━━ Exercise materials

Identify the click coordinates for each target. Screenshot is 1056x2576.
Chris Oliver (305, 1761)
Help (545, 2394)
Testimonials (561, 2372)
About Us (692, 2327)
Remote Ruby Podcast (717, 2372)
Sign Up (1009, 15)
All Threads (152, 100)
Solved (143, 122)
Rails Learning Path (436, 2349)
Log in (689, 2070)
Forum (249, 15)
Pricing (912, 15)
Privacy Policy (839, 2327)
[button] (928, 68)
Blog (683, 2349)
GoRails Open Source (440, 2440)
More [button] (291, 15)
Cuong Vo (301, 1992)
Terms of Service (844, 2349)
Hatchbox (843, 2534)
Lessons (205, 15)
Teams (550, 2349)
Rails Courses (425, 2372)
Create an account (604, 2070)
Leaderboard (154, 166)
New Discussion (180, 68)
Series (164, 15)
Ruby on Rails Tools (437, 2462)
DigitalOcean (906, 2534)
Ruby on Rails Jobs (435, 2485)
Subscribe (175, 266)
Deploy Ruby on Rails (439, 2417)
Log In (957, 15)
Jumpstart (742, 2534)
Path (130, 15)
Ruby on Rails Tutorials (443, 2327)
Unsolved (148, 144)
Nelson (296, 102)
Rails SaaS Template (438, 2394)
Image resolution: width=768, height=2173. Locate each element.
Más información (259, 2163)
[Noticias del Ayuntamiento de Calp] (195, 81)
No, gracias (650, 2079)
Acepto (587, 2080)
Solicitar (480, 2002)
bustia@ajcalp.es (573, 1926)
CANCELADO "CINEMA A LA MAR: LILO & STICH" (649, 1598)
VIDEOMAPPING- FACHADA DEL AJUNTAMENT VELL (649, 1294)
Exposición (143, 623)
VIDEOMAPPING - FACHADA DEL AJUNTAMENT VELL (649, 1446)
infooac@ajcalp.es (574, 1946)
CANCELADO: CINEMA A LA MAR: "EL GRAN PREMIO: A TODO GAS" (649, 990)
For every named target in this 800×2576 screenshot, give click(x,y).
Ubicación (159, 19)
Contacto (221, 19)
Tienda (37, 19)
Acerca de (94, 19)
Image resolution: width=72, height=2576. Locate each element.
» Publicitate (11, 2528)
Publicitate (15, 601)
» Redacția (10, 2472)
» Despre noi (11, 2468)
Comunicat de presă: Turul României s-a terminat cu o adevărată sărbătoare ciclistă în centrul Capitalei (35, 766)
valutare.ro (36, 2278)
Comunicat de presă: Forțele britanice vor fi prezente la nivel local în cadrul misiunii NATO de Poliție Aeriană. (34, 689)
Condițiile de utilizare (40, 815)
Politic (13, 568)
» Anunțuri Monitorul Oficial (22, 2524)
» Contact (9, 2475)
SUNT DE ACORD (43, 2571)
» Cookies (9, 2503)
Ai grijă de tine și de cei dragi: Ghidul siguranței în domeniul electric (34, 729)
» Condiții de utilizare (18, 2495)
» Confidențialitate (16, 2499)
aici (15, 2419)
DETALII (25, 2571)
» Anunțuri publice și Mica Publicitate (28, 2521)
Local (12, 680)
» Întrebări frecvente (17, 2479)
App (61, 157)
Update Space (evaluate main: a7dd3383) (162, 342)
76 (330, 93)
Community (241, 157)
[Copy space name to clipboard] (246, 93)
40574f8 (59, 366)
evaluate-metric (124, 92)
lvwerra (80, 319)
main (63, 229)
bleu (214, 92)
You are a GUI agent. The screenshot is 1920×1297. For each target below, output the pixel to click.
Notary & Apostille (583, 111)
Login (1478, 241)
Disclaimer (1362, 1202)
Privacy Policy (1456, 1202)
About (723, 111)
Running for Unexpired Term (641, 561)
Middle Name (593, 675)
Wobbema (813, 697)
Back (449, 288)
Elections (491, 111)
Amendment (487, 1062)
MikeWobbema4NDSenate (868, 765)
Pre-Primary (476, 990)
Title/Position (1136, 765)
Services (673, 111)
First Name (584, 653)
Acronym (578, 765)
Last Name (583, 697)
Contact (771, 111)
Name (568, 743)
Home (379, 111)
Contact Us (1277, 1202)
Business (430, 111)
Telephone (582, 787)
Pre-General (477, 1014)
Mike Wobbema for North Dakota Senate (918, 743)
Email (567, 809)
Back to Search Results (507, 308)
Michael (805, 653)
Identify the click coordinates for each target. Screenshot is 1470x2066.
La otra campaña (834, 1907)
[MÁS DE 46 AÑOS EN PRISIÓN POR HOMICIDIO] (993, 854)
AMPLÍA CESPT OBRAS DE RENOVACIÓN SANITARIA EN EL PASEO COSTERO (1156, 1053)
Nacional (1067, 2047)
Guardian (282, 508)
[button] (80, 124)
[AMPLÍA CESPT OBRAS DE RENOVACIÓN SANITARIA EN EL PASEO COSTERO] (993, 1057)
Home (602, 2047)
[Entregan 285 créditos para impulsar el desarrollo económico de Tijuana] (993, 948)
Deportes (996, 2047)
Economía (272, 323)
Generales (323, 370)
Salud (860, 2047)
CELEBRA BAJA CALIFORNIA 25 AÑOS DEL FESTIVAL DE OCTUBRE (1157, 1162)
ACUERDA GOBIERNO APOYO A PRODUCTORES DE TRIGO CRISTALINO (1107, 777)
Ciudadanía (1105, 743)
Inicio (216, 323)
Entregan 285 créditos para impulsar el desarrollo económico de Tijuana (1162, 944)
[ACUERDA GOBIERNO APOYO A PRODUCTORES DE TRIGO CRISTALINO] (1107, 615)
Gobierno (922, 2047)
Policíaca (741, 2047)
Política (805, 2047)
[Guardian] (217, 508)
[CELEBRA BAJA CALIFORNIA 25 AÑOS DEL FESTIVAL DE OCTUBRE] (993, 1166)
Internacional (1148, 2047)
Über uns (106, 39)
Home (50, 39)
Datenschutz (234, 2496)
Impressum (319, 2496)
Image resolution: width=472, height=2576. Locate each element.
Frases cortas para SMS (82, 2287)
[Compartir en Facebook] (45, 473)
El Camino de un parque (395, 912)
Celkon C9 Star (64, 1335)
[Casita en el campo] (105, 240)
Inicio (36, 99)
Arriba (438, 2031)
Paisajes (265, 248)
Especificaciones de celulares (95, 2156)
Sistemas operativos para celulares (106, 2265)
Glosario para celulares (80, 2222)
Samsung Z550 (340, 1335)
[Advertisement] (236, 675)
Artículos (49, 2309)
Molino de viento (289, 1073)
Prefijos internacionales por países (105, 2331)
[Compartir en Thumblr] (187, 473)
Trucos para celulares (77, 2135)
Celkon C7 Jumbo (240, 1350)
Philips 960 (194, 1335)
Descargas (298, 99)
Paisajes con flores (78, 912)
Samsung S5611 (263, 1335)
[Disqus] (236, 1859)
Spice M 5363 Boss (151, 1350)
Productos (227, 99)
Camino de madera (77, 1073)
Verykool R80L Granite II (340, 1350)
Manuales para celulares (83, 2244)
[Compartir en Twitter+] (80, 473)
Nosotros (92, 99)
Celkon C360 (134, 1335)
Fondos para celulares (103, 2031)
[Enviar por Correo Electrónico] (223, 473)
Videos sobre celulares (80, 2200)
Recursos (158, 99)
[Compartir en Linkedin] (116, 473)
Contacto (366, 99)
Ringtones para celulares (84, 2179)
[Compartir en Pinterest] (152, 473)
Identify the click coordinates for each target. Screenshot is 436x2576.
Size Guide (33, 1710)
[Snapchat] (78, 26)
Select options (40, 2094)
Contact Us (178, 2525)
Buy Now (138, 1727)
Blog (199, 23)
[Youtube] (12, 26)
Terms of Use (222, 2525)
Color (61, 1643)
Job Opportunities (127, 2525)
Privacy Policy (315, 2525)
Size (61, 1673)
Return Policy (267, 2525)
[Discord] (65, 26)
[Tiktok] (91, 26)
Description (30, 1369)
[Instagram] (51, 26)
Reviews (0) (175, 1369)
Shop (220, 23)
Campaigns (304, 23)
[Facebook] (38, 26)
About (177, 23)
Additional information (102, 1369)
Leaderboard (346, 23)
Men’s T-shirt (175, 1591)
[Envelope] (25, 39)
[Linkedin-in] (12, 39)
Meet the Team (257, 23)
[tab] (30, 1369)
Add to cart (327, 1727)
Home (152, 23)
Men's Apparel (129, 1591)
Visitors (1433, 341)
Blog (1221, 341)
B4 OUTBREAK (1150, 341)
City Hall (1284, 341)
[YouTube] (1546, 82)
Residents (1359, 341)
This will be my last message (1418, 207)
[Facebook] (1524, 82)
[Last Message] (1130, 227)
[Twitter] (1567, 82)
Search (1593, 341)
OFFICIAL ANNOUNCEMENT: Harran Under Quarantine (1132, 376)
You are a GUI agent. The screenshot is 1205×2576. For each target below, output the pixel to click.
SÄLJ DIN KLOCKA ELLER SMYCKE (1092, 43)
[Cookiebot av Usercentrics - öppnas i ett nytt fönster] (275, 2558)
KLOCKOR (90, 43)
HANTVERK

━━━━

# What this task involves
Reproduce verbatim the lines above, from the line with "40574f8 (59, 366)" through the line with "Running for Unexpired Term (641, 561)".

# Result of the task
40574f8 (59, 366)
evaluate-metric (124, 92)
lvwerra (80, 319)
main (63, 229)
bleu (214, 92)
You are a GUI agent. The screenshot is 1920×1297. For each target below, output the pixel to click.
Notary & Apostille (583, 111)
Login (1478, 241)
Disclaimer (1362, 1202)
Privacy Policy (1456, 1202)
About (723, 111)
Running for Unexpired Term (641, 561)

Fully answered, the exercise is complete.